DevOps Engineer

Long Term contract with chance to convert

REMOTE OPENING

Position Overview:

We are looking for a Senior DevSecOps Engineer to lead the integration of security across our entire software development lifecycle. As a senior member of the team, you will drive strategy, set standards, and implement robust, scalable security practices that ensure our development, infrastructure, and operations remain secure and compliant.
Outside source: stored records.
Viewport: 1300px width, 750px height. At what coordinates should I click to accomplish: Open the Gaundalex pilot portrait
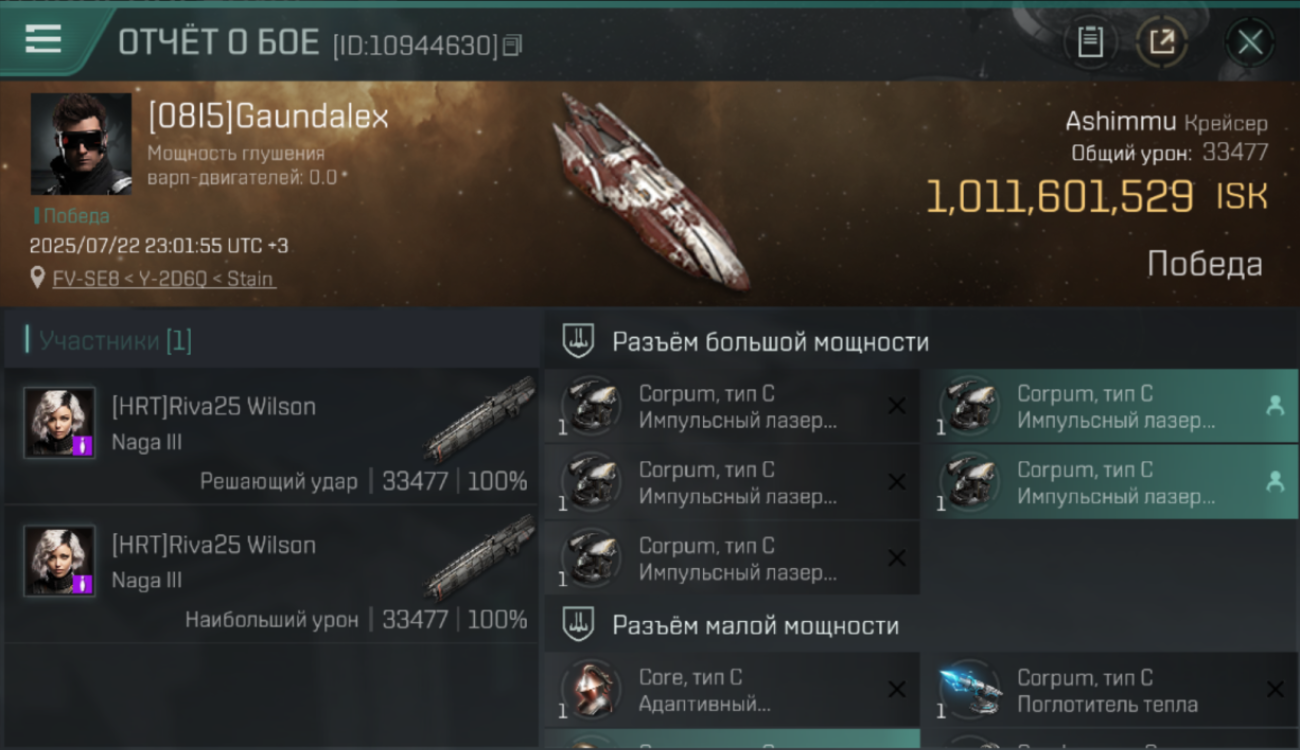coord(81,144)
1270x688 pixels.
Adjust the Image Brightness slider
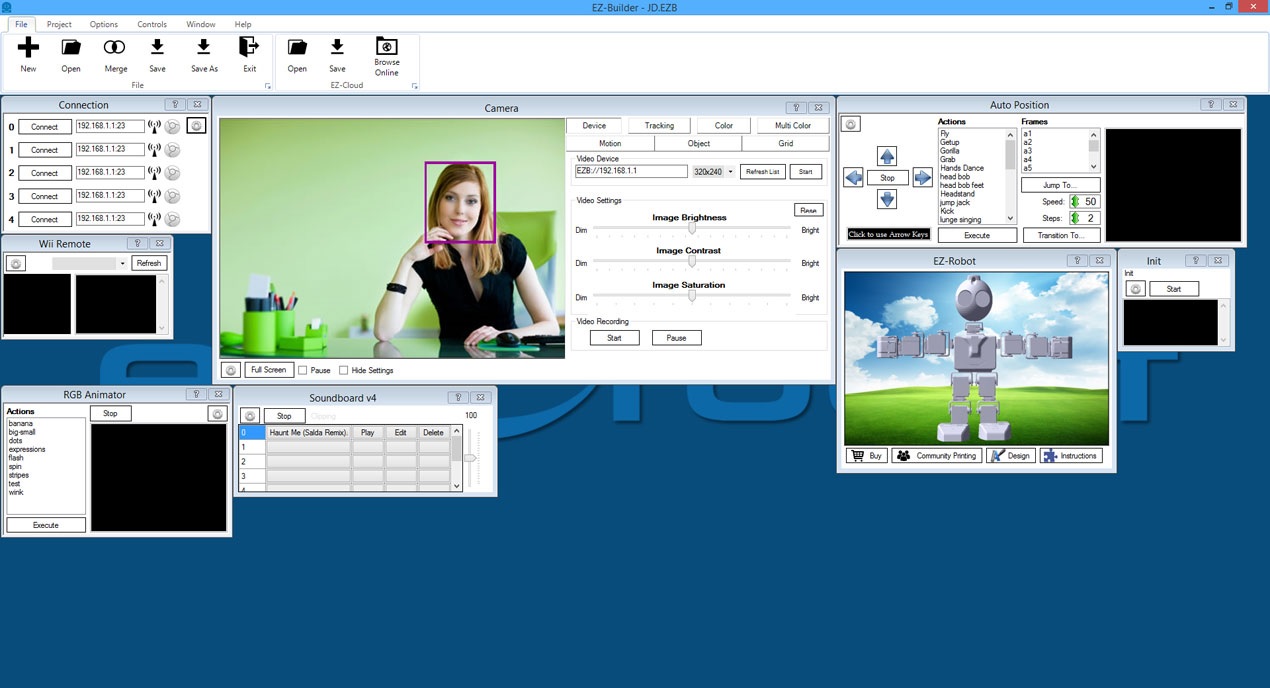click(x=691, y=229)
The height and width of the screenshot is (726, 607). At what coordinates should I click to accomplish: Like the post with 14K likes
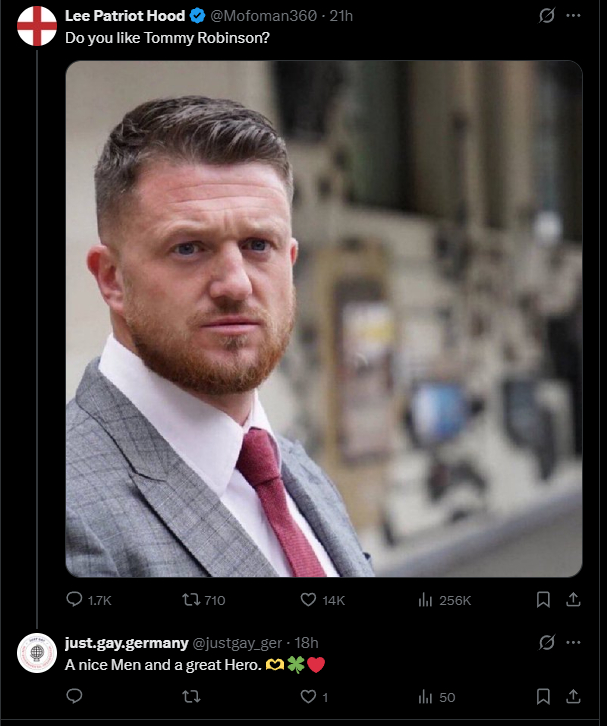click(x=309, y=600)
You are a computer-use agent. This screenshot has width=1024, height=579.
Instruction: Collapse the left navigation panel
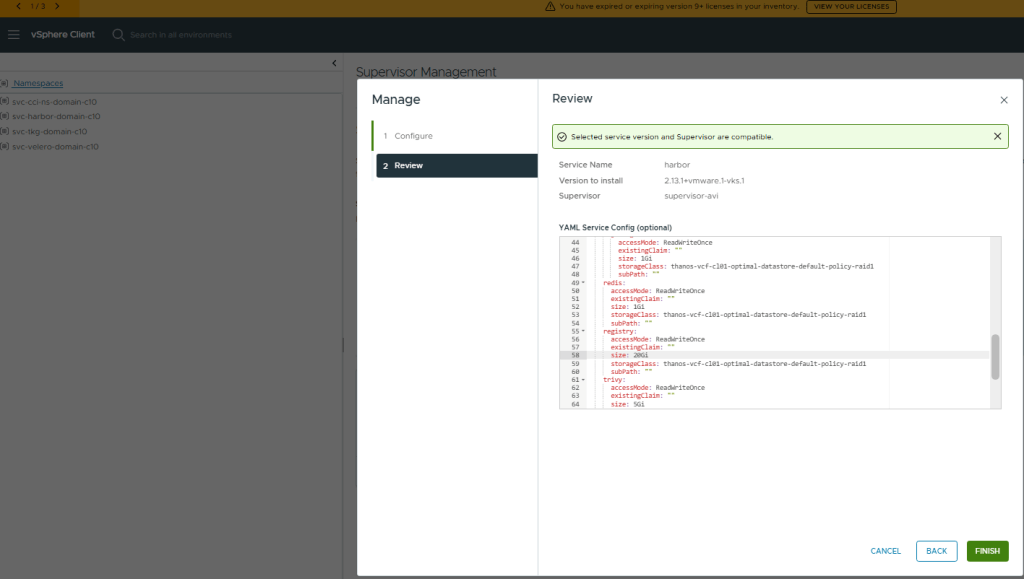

You will work closely with engineering, architecture, cloud, and security teams to implement secure-by-default solutions, build developer guardrails, and lead architecture security assessments (ASA) for mission-critical systems. This role demands deep technical expertise, strategic thinking, strong communication skills, and the ability to influence secure design and delivery at scale.

Key Responsibilities:

Strategic & Leadership Responsibilities

Define and champion the DevSecOps strategy and roadmap to align security with development velocity.

Mentor and guide engineers across Dev, Sec, and Ops on secure design, automation, and risk-based decision-making.

Lead threat modeling and architectural risk assessments for new products and major changes.

Establish metrics and KPIs for DevSecOps success and drive continuous improvement.

Core Technical Responsibilities

Shift Left Security: Embed security controls and tools into early-stage development workflows (IDE, code review, pre-commit hooks).

CI/CD Security Automation: Integrate security scanning (SAST, DAST, SCA) directly into CI/CD pipelines using tools like GitHub Actions, GitLab CI, or Jenkins.

Infrastructure as Code (IaC): Harden cloud infrastructure via IaC (Terraform, CloudFormation), with automated policy enforcement.

Security Testing: Implement and manage static and dynamic analysis tools to ensure secure code across repositories and services.

Policy as Code: Define and enforce organizational security policies using frameworks like OPA (Open Policy Agent), Sentinel, or custom rulesets.

Automated Security: Build automated pipelines for vulnerability scanning, compliance checks, and secret detection.

Continuous Monitoring & Logging: Deploy monitoring solutions for real-time threat detection (e.g., GuardDuty, CloudTrail, SIEM tools).

Architecture Diagrams: Create and maintain high-quality architecture and security diagrams for all commercial software platforms and systems.

Guardrails & Governance: Develop developer-facing security guardrails, including pre-approved patterns and automated feedback mechanisms.

Architecture Security Assessments (ASA): Lead ASA reviews for all significant changes, ensuring secure-by-design implementation.

Threat Modeling: Drive proactive threat modeling exercises across products and platforms.

Operational Security Focus

Web Application Firewalls (WAF): Design and maintain WAF rules and architecture (e.g., AWS WAF, Cloudflare).

API Gateway Security: Secure APIs at the gateway level with authentication, rate limiting, and input validation (e.g., AWS API Gateway, Kong, Apigee).

Inline Source Code Scanning: Integrate IDE plugins or Git hooks to scan code in real time and reduce feedback cycles.

Required Qualifications:

6+ years of hands-on experience in DevSecOps, Application Security, or Cloud Security engineering roles.

Deep understanding of secure software development, DevOps principles, and cloud-native architectures.

Proven experience with CI/CD tools and security automation.

Strong scripting and development skills in languages such as Python, Go, or Bash.

Experience designing and operating secure cloud environments (AWS, Azure, GCP).

Proficiency with IaC and configuration management tools (Terraform, Ansible, CloudFormation).

Strong knowledge of container security and orchestration tools (e.g., Kubernetes, Docker, Helm).

Demonstrated experience with enterprise security tooling for scanning, monitoring, and policy enforcement.

Skilled in creating detailed technical diagrams, security artifacts, and documentation.

Strong written and verbal communication skills to influence engineering and leadership teams.

Preferred Qualifications:

Industry certifications: CISSP, CSSLP, OSCP, GCP/AWS/Azure Security Specialist, or equivalent.

Experience with policy-as-code frameworks (OPA/Rego, HashiCorp Sentinel).

Hands-on experience with secrets management solutions (e.g., Vault, AWS Secrets Manager).

Familiarity with regulatory and compliance standards (SOC 2, ISO 27001, HIPAA, PCI-DSS).

Previous experience conducting red team/blue/purple team exercises or penetration testing or equivalent.